I’ve been reading and re-reading Solzhenitsyn’s early stories. No doubt Solzh is a great stylist and, although young Russians with literary interests see him more as a dull, irrelevant, curmudgeonly patriarch, his style is no less brilliant now than ever. Granted, novels may not be his strength, but there are other genres; perhaps the novel is dead. A few months ago, I read Solzhenitsyn’s essay on Joseph Brodsky — it’s as lively as can be. Not that I agree with Solzh’s criticisms or applaud his extolment of peasant virtues, but he is anything but an old bore in his writing — on the contrary, his language is both inventive and pithy, and enjoyable.
Brodsky himself admired Solzhenitsyn for using precisely the right artistic means for the larger-than-literature task in the Gulag Archipelago. The book’s subtitle is, “An experiment in literary investigation” (literary, “artistic investigation”). No, it is not a work of fiction; based on accounts of prisoners and on Solzhenitsyn’s own research, it is a truthful text informed by great passion. No doubt Solzhenitsyn, once an honest and naive communist, came to hate all things Soviet, and his righteous hatred seethes under the stylistically brilliant surface etched with his sardonic wit and sarcastic bile. Some of that must be lost in translation, and many of the Soviet realities Solzhenitsyn alludes to speak nothing to a Western reader. But if a Russian reader — one with at least some knowledge of the Soviet period — takes the Archipelago indifferently, he must have an elephant’s skin and a frog’s heart. Historians tend to get coldly objective; stories of individuals’ suffering, with all their excruciating details, are painfully objective. This is why I think the Archipelago and/or One Day…, rather than scholarly works on the subject, should be placed on school and college curricula from Koenigsberg to Vladivostok.

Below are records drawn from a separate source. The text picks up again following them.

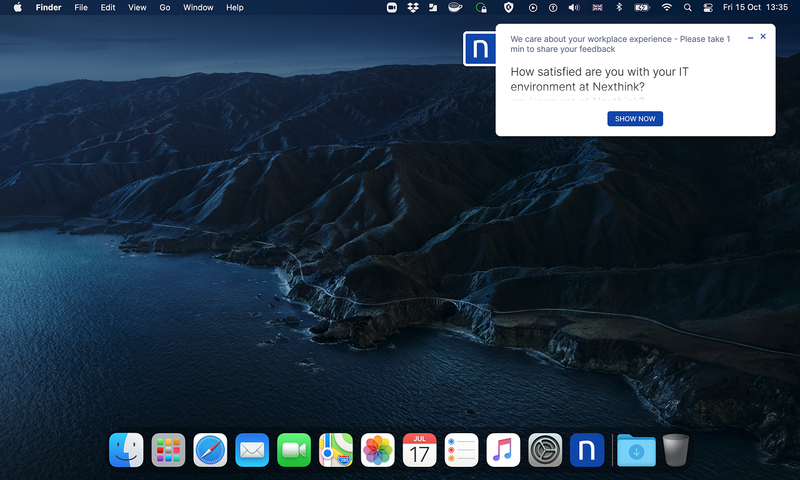Open the Go menu
Image resolution: width=800 pixels, height=480 pixels.
[165, 8]
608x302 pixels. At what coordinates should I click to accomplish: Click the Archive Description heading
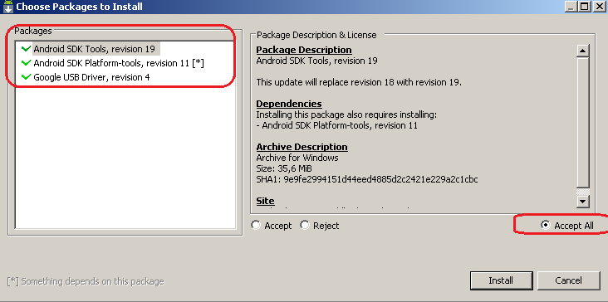[302, 147]
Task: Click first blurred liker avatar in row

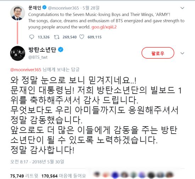Action: (97, 174)
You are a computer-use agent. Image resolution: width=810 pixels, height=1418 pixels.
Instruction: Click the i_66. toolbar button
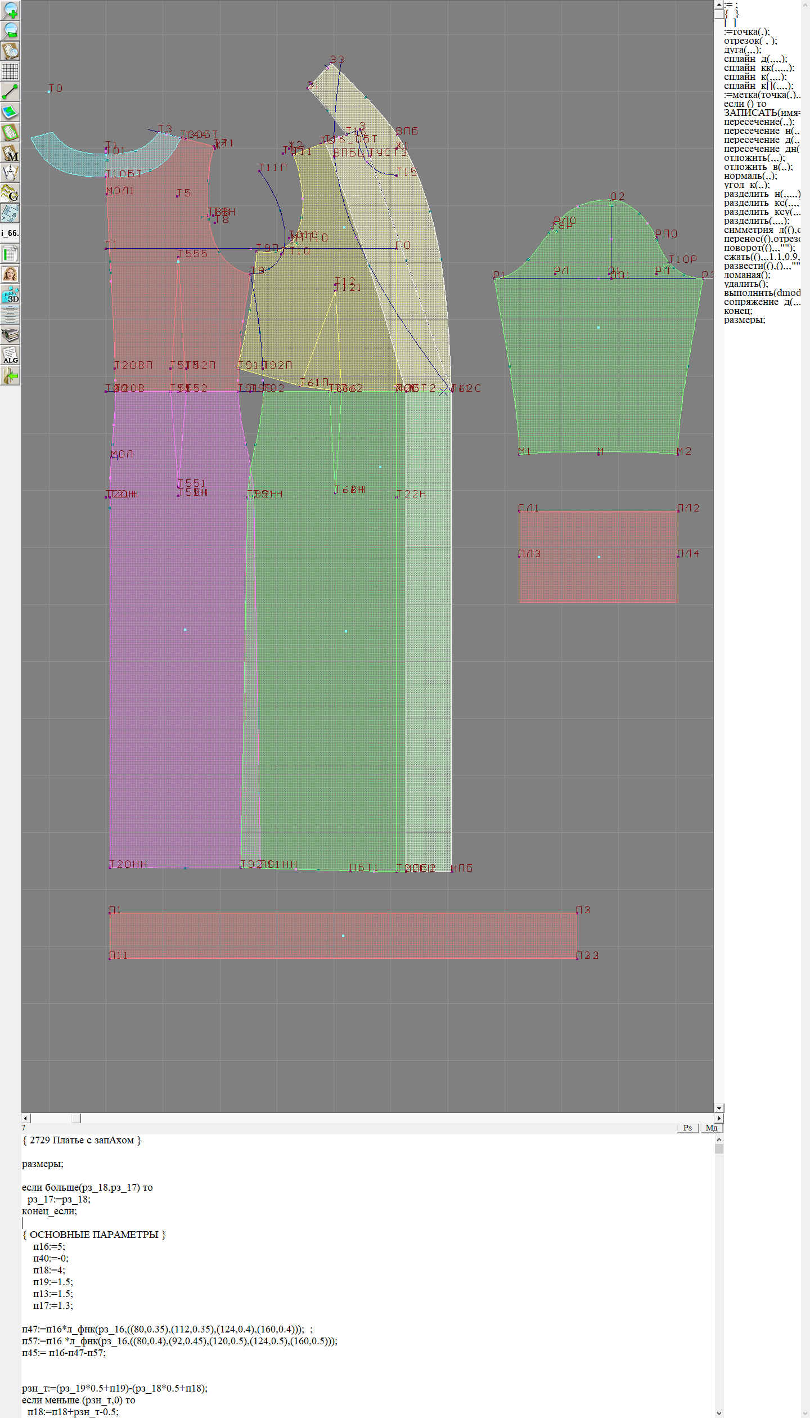(x=10, y=233)
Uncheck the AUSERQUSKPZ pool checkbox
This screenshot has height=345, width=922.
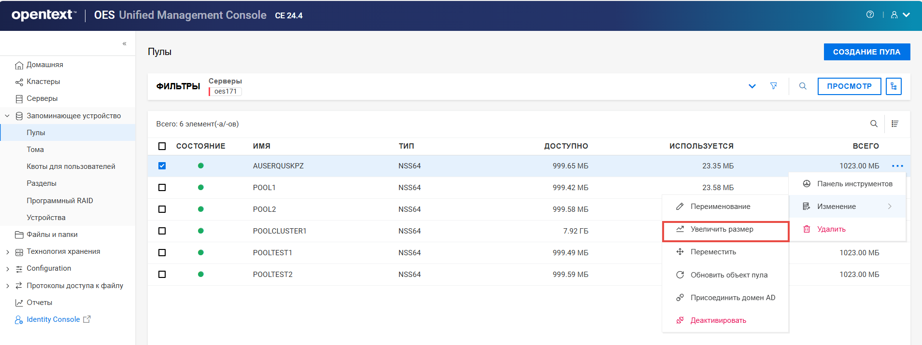(162, 166)
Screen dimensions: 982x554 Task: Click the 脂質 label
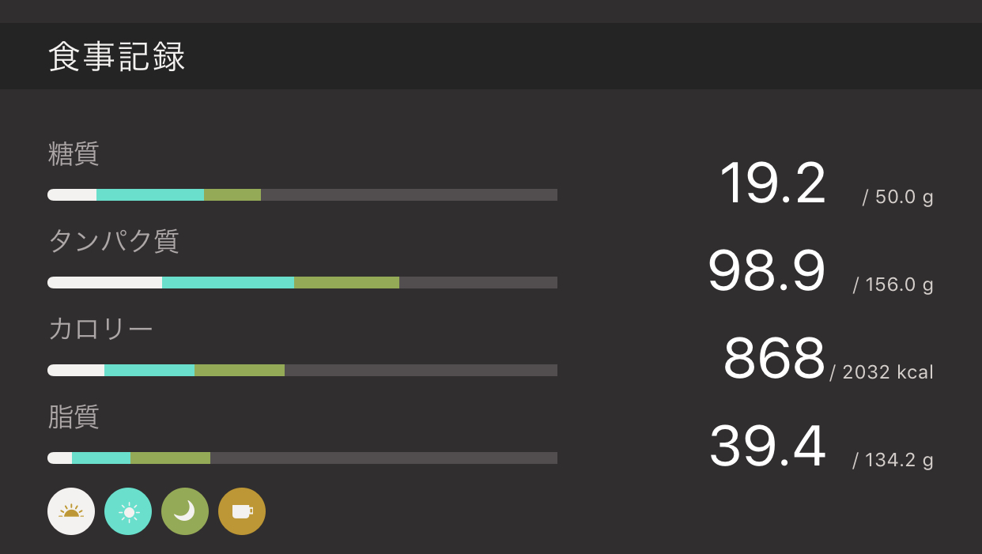74,416
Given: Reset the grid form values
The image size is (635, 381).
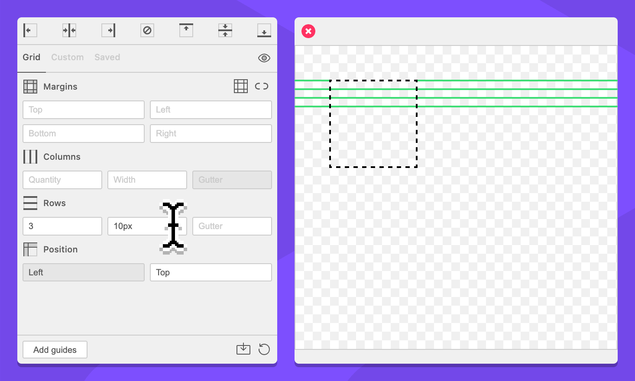Looking at the screenshot, I should [x=264, y=349].
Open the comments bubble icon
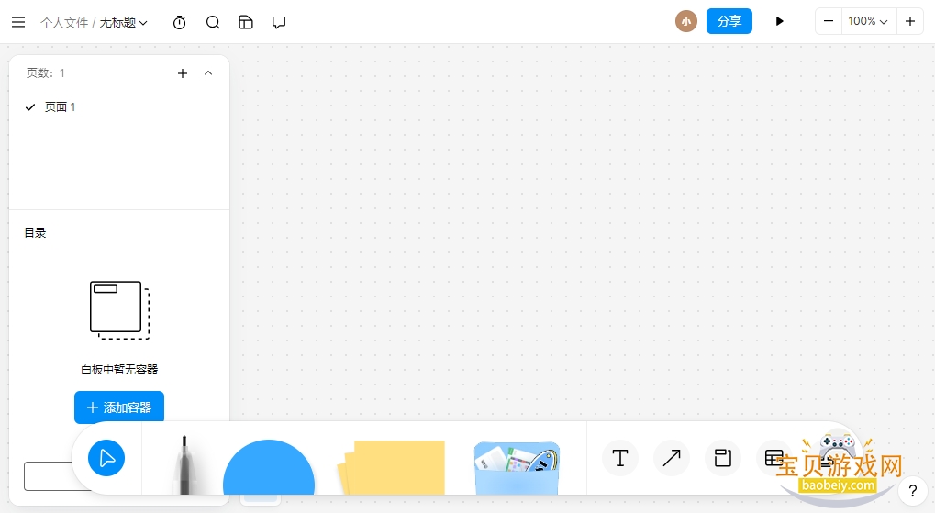 278,23
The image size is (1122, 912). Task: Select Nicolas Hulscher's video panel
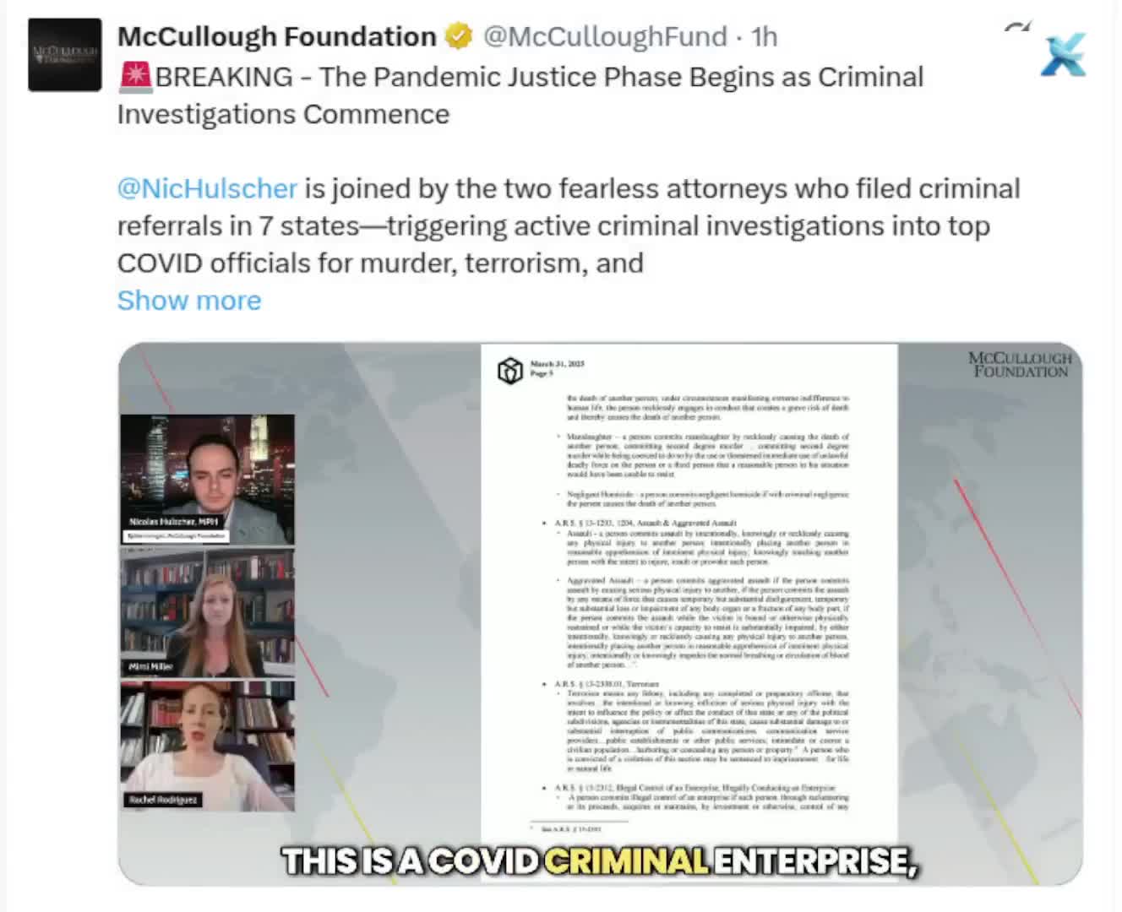click(x=208, y=479)
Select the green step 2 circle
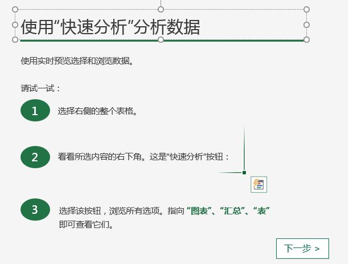Screen dimensions: 349x264 tap(35, 157)
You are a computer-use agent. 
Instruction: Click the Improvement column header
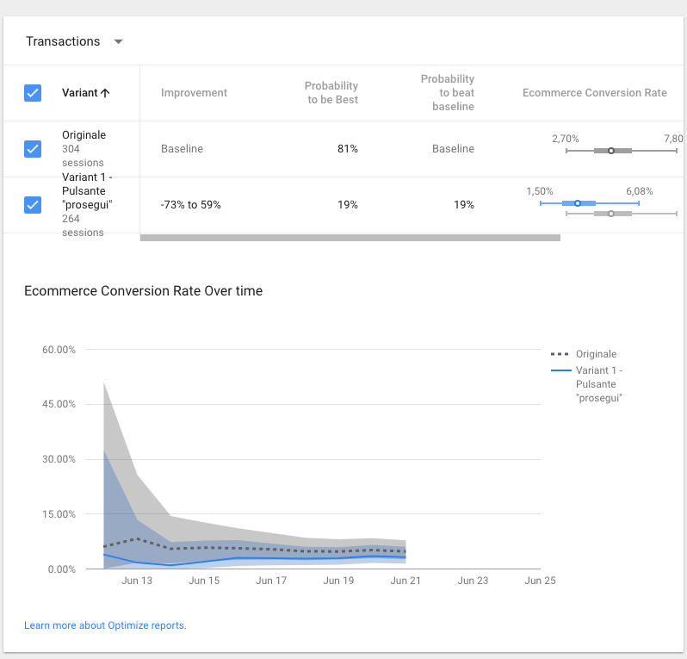coord(194,92)
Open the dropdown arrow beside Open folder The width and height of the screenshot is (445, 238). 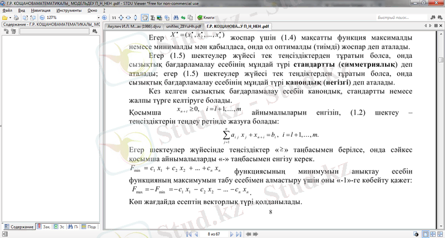(x=11, y=18)
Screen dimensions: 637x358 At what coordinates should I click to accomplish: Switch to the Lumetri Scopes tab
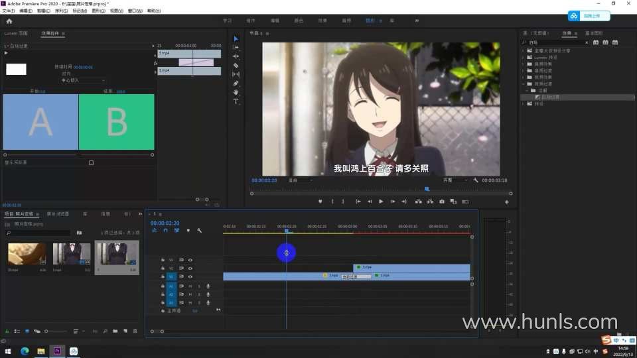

Most Russian intellectuals object to Solzhenitsyn’s apology of the Russian peasantry. Myself a city dweller, I think Solzh’s attitude is somehow related to his conclusion that the peasants both suffered the most from Stalin’s tyranny and, of all social groups, remained the most immune to his propaganda. He was born and reared in a city (Rostov-on-Don) and graduated from a university with a math degree; his opponents still accuse him of talking like a math teacher. Coming in close contact with peasants on the front and in labor camps, and living in a village after serving his time, Solzhenitsyn must have observed certain qualities in peasants that were, in his view, sadly lacking in urban intellectuals, especially artistic and humanities types. Those peasants’ down-to-earth attititudes, skepticism, level-headedness, unwillingness to fall for slogans and ideologies were precious. This is not Tolstoyan holiness: Solzh is much more reserved and incredulous. Yet peasant characters are in the center of both his best-known story, One Day… and his second most important short piece of fiction, Matryona’s Yard, initially titled A Village Can’t Stand Without a Righteous Man.